---------- Given records

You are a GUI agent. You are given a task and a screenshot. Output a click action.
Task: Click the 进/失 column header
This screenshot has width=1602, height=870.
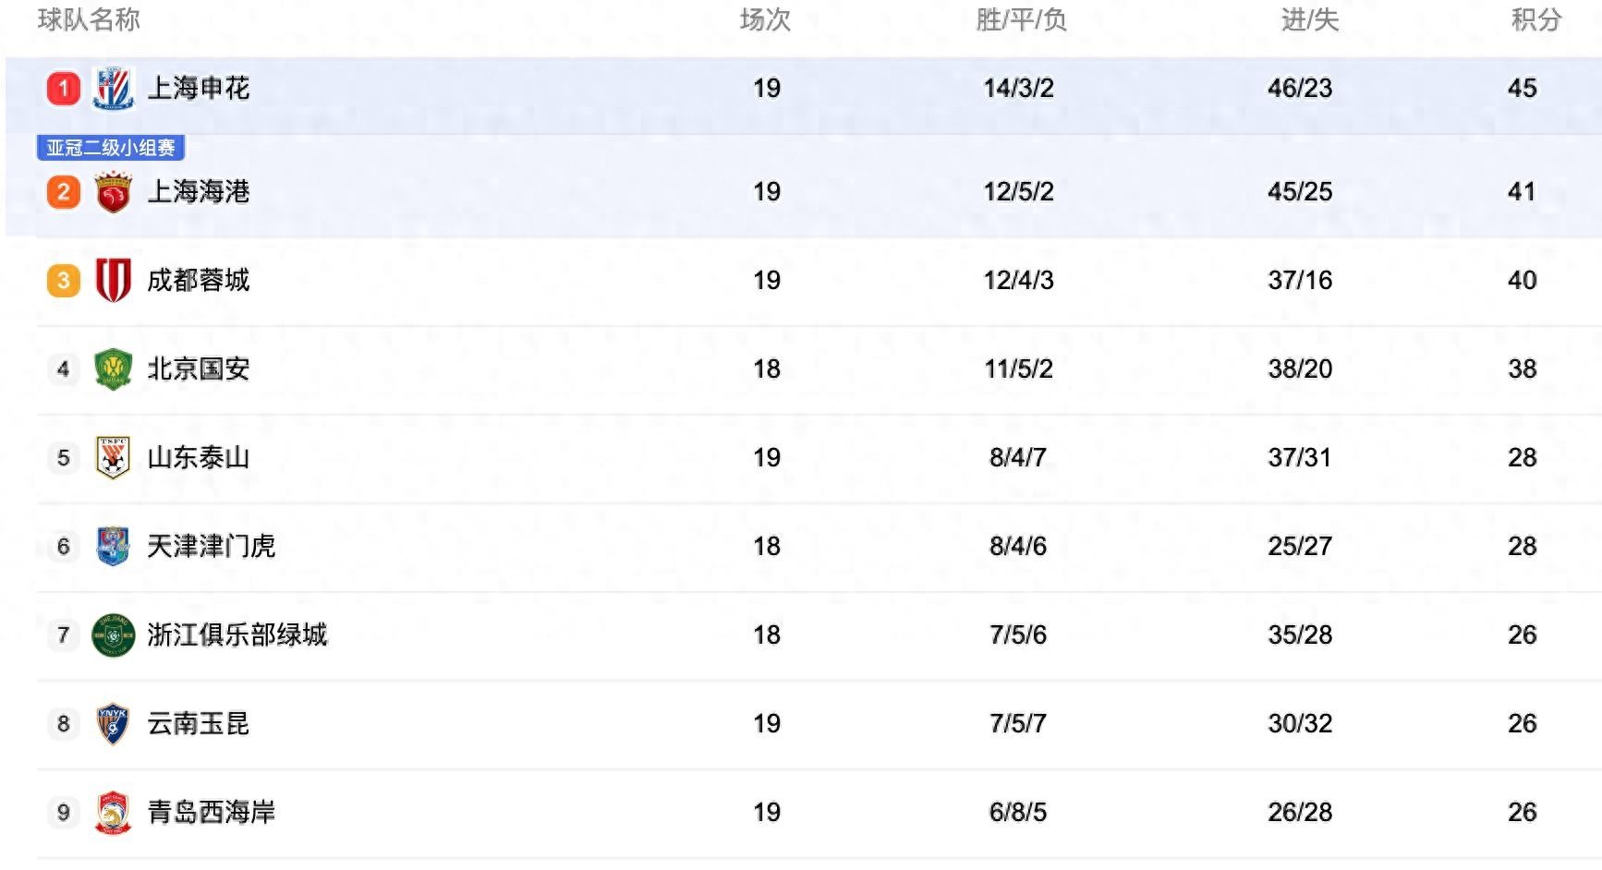tap(1309, 19)
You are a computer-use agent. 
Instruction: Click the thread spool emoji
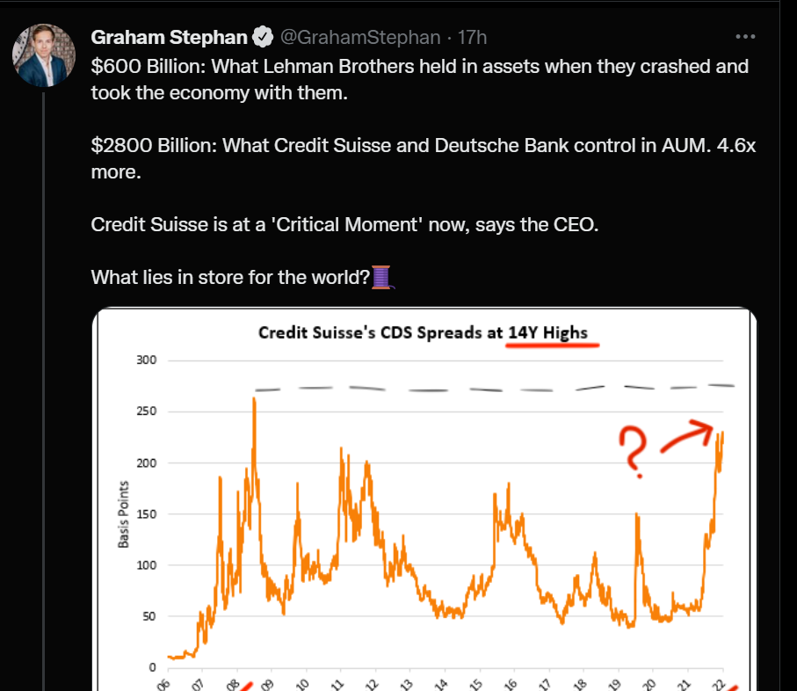pos(383,278)
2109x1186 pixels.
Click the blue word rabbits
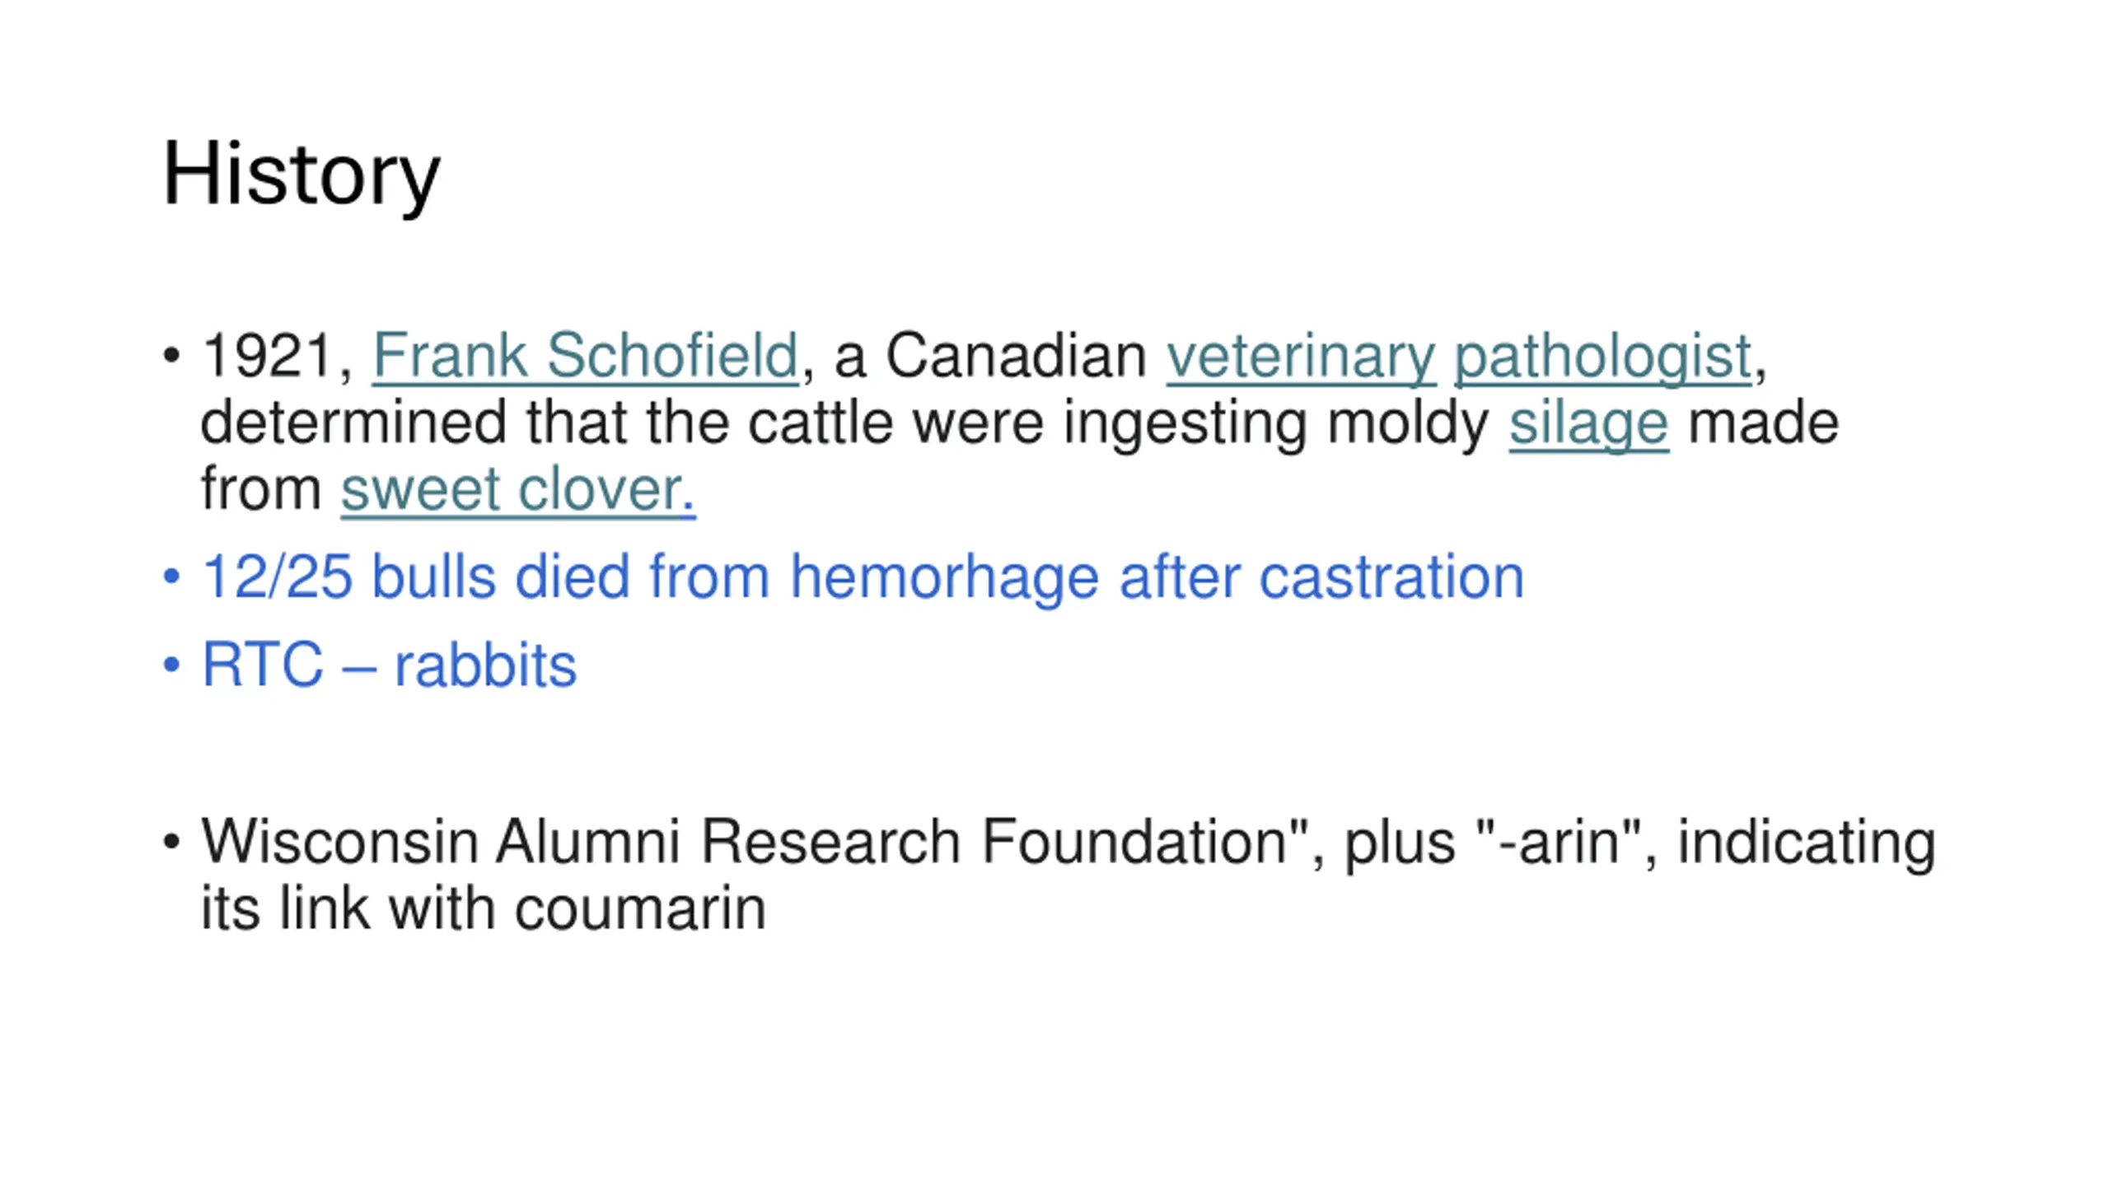click(x=485, y=665)
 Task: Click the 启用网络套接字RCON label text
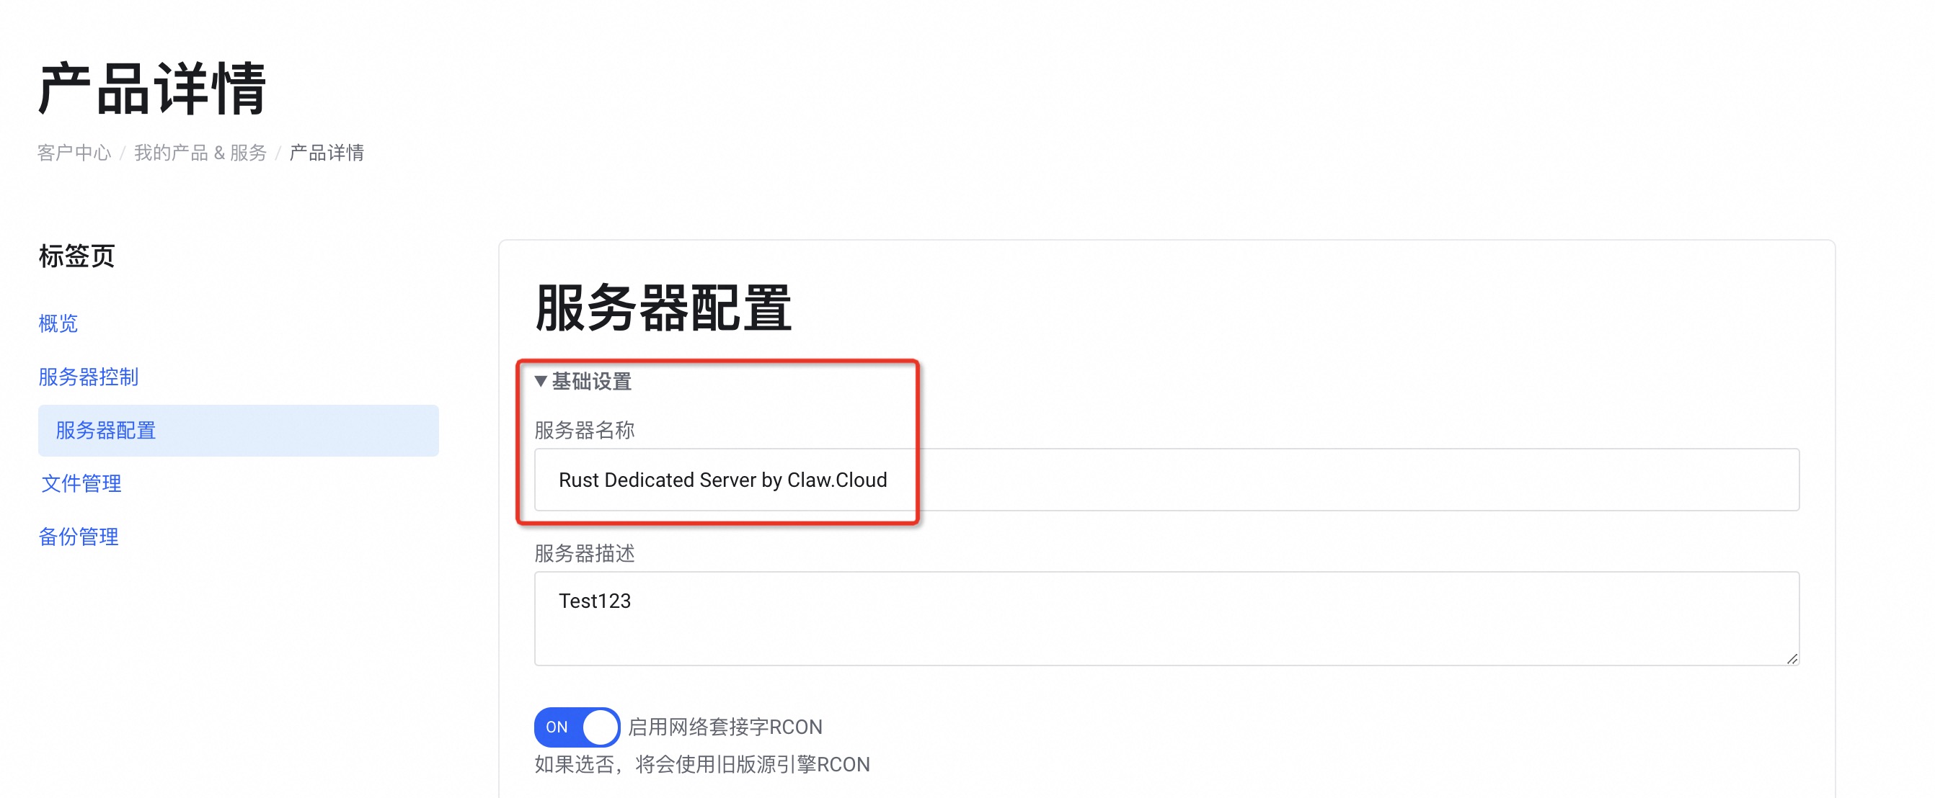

--------------------

• [Written problem]
Copy out every line of the rows above word for word, leaving out the pictures.

• [Answer in full]
You are a GUI agent. You are given a task and a screenshot. Output a click action.
Task: Click the 进/失 column header
This screenshot has width=1602, height=870.
tap(1309, 19)
You are a computer-use agent. 
Instruction: Click the thread spool emoji
pos(383,278)
2109x1186 pixels.
Click the blue word rabbits
click(x=485, y=665)
 Task: Click the 启用网络套接字RCON label text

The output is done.